E boa disposição não faltou, Narcisa Galante, de 85 anos, natural de Montoito, entrou na sala para gravar o seu testemunho a cantarolar “Grândola, vila morena, terra da fraternidade, o povo é quem mais ordena, dentro de ti, ó cidade” e ainda sublinhou, “gostei muito que se desse o 25 de abril”. 

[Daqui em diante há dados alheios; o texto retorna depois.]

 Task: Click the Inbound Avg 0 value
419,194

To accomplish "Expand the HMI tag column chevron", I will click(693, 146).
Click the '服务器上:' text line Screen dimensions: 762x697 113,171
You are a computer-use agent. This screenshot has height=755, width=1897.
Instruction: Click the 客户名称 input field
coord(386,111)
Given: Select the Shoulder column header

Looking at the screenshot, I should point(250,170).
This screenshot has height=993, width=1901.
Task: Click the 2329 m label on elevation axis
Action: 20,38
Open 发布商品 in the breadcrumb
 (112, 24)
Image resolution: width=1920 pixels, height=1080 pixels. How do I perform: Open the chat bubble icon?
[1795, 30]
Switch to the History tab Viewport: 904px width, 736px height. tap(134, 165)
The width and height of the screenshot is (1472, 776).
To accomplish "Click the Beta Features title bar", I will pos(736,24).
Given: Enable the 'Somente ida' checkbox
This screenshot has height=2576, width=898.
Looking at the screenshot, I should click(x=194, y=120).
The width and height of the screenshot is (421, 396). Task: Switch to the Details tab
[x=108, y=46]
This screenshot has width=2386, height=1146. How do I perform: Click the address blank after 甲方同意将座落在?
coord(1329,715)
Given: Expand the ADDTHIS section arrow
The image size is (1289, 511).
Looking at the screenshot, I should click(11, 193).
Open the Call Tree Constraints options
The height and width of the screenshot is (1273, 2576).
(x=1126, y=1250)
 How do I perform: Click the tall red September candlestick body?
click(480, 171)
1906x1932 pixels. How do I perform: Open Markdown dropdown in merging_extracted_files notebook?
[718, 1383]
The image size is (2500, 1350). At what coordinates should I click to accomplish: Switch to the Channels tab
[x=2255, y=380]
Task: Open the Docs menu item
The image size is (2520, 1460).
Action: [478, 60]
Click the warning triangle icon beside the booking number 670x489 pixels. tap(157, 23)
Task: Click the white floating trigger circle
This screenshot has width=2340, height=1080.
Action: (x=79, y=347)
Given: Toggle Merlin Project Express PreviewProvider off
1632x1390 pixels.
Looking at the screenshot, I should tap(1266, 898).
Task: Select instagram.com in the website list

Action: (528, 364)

Maria do Carmo Vogado, nascida em Reguengos de Monsaraz, agora com 99 anos, dedicou uma vida inteira ao teatro, porém, com um lado também solidário. Após o 25 de abril, fundou o lar de jovens e para o manter eram realizadas peças de modo a angariar dinheiro. Começou por ensaiar os mais pequeninos, depois os jovens e posteriormente os adultos. Foram tantas as histórias que Maria do Carmo, a segunda utente mais velha do lar de idosos, só deixou os palcos perto dos 80 anos. 

Um outro palco foi o do 25 de abril e esse Maria do Carmo não aplaudiu. “Tive medo! Um amigo do meu marido que estava em Lisboa estava a comunicar-nos o que se estava a passar, eu julgava que era em Reguengos e escondi-me no quarto”. 

Mas também houve quem recebesse mais tarde a informação do que se estava a passar naquele dia. É o caso de António Ciríaco, de 65 anos, natural de Mora e que em jovem pertencia a uma banda, onde tocava bateria. Agora faz parte da “família” do lar de idosos de Reguengos de Monsaraz e foi lá que contou onde estava na altura da revolução dos cravos. “Eu estava em Angola, pertencia às forças armadas da polícia militar, só soube da revolução mais tarde através de amigos e da rádio”. 
Histórias diferentes e experiências distintas, mas com algo em comum: todos apresentavam as marcas do tempo, as rugas que na cara e nas mãos se faziam ver, sinónimo de longos caminhos percorridos.

“Apesar de já terem uma certa idade, gostam de fazer este tipo de atividades para as outras pessoas verem e ficam muito curiosos em relação aos comentários que vão receber sobre o que fizeram”, destacou Adriana Pereira.

A Santa Casa de Reguengos de Monsaraz está a dar os primeiros passos, no que diz respeito ao vídeo e respetivo canal de youtube. Porém, o lar já tinha utilizado esse meio para outros temas, como por exemplo, para o natal e para o dia da mulher. 

“O que é preciso é a imaginação e uma das nossas funções é manter as pessoas ativas. Também fazemos parte da comunidade, não somos uma ilha e como tal queremos que eles estejam perfeitamente integrados através das mais variadas atividades”, afirmou Manuel Galante, provedor da Misericórdia de Reguengos de Monsaraz.

“As reações têm sido muito positivas e hoje em dia é fundamental apostar nestes meios porque todos podem seguir o que se faz no lar. Neste caso, podem ouvir os testemunhos que os idosos dão, assim existe uma interação entre várias gerações”, mencionou.

Interação essa que no futuro pode vir a ser maior. “Queremos que os idosos comuniquem com os familiares que estão fora, seja através do skype ou de o um outro meio”, afirmou Manuel Galante.